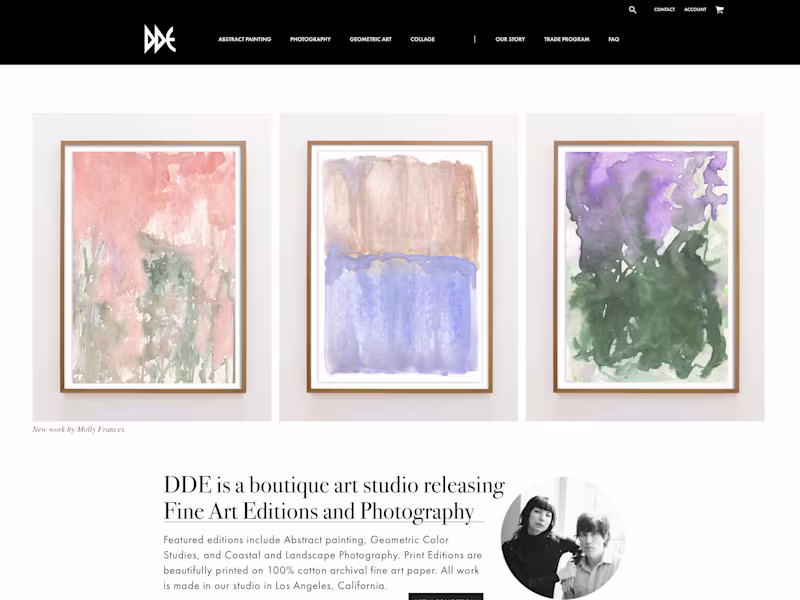The height and width of the screenshot is (600, 800).
Task: Click the DDE logo in the header
Action: 160,39
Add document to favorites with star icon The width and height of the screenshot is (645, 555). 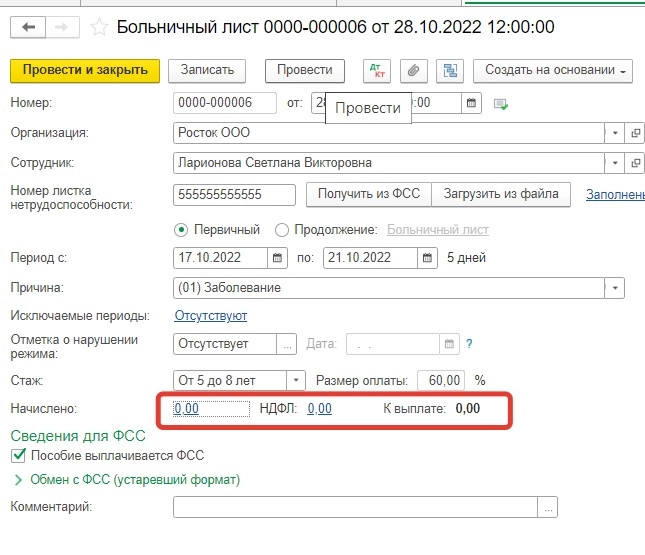click(99, 27)
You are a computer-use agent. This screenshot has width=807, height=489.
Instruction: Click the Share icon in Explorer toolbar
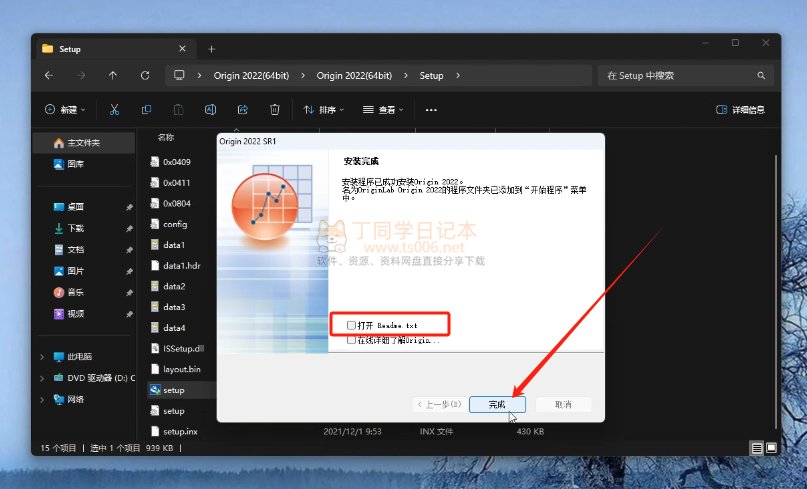(x=242, y=110)
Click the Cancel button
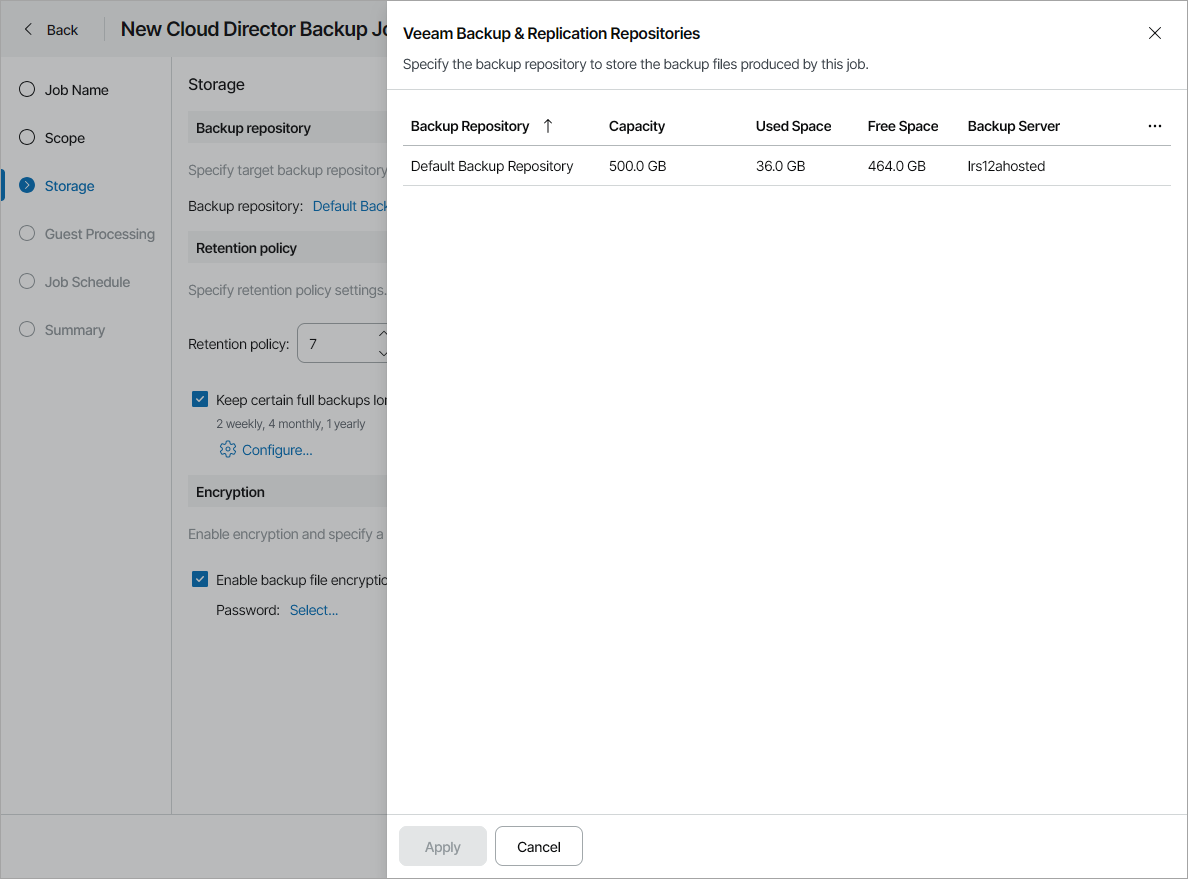Image resolution: width=1188 pixels, height=879 pixels. point(538,846)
● ● ● ●
Task instructions: Leave every picture out and write out exactly the lines from the line with "Instruction: Click the" through the last line of the material.

Reply:
Instruction: Click the Share icon in Explorer toolbar
(x=242, y=110)
Click the Cancel button
Image resolution: width=1188 pixels, height=879 pixels. point(538,846)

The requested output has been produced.